Monthly Archives: September 2015

We need space…

In the romantic comedy television shows, movies, and even the romance novels I admit to occasionally reading in my youth, one common thread united that now-cliché of institutions: the unspoken love. Also known as couples with “UST,” sometimes unrequited love, or (more wordily) “will they/won’t they” pairings, these include such hallmark couples as Sam and Diane from Cheers, Maddie and Dave from Moonlighting, and Mulder and Scully from The X-Files. On the page, couples were allowed to stare longingly at each other, the point-of-view character’s thoughts drifting over the object of desire and telling the reader what was so great about this person. On the screen, lips quivered, eyes locked, souls kissed. Actors got to bust out all their fun acting skills to convey longing, desire, words left unsaid with just a single glance.

In my overly romanticized memories of ‘80s and ‘90s TV, we had lots of these moments–the accidental declaration of love under anesthesia, the forced sharing of a sleeping bag on a stakeout, the soft play of careful lighting across Cybill Shepherd’s perfect face as she gazes at Bruce Willis. We got string sections. We got rainstorms and being trapped underground together and Angel turning evil from a moment of perfect happiness with Buffy. We got moments. And we got the pacing to pause and drink them in.

Now, though? We don’t.

Sure, you’re saying, we have romcoms and favorite OTPs and all that good stuff. We ship like nobody’s business. We ship people who don’t even appear in the same book together. We ship people from storylines that never intersect, we ship people who never appear in a scene together, we ship people based on a single funny look that passes between them. But the sad thing is, a single funny look is sometimes all that gets to pass between even the show’s golden couple, the canonical pairing, the pairing we’re meant to root for. I barely even remember Pam and Jim having more than one good romantic moment in nearly ten years of The Office.

Some folks still do it right. There was a kiss between Leslie and Ben on Parks and Recreation that was immediately .gif-worthy and amazing. Mostly, I think, because of its rarity. The scene was allowed to linger, to expand, to play itself out. We got time, as viewers, to let this big change in their relationship sink in and register it.

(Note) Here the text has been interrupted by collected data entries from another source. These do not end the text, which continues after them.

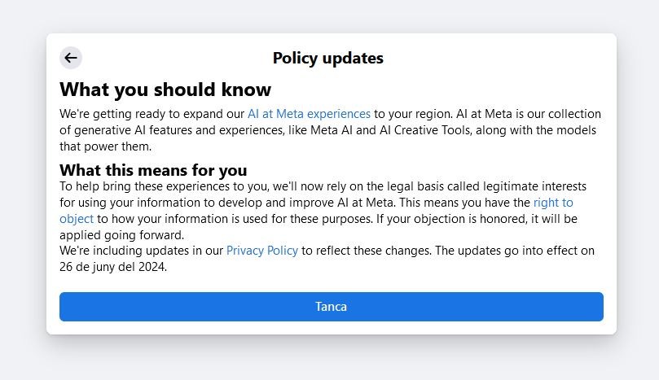The width and height of the screenshot is (659, 380).
Task: Click the date text '26 de juny del 2024'
Action: (112, 267)
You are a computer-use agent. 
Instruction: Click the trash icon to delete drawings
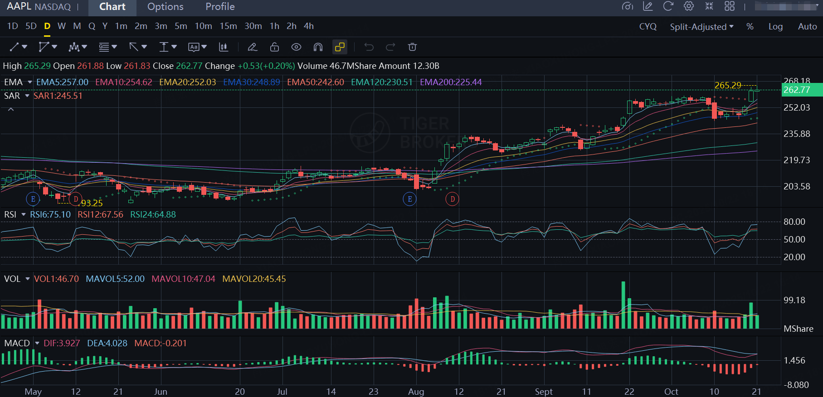click(x=412, y=47)
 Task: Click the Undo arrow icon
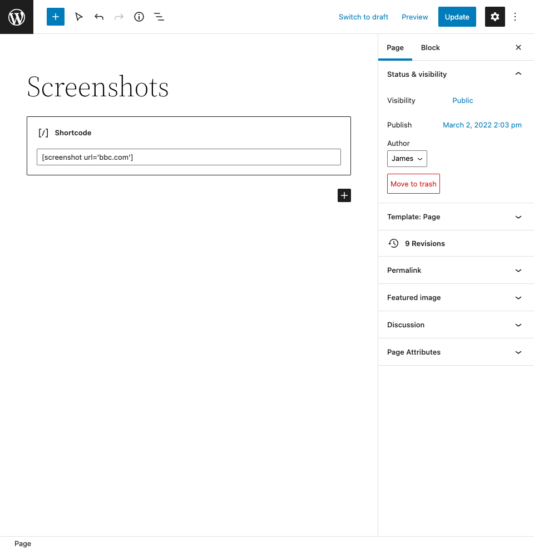[99, 17]
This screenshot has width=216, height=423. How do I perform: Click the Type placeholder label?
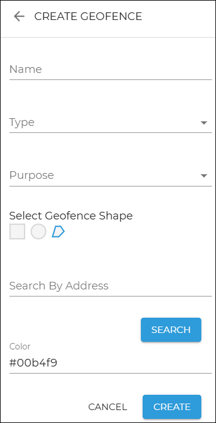click(22, 122)
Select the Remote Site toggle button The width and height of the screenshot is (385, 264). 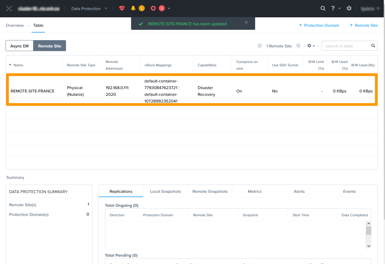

On Brooklyn Nine Nine, we’re meant to root for Jake and Amy, but while the actors are intensely appealing and banter well, there’s no “there” there. No moments of chemistry allowed space and breathing room and slightly-darkened sets and a pause from the rapid-fire comedic moments. We aren’t even allowed those things in films, which should be all about beautiful shots and Moments with a capital M but too often just aren’t anymore. The most romantic conversation I’ve seen in a recent film is in The Avengers: Age of Ultron, not in an actually romantic comedy. In books, unless it’s a full-on romance novel rather than a novel-of-another-genre with romantic elements, we have to keep the A plot moving, moving, moving at such a breakneck pace that sometimes we lose those pages of silence and stares and longing for the brush of a knuckle on a cheek or someone smelling a letter, eyes closed, in memory and rapture. If romance isn’t the main thing your book is about, you’re too often asked to cut for pacing.

So, authors, showrunners, directors, listen up. Even if it’s an action movie, even if it’s a science fiction novel, in those romantic subplots?

Give me space.

Give me space to see and feel and soak up as many senses as the medium will allow. Just for a moment, let these two crazy kids calm down from the hectic pace of Modern Hurried Plot long enough to really see each other, and let us in long enough to recognize the moment their feelings awaken.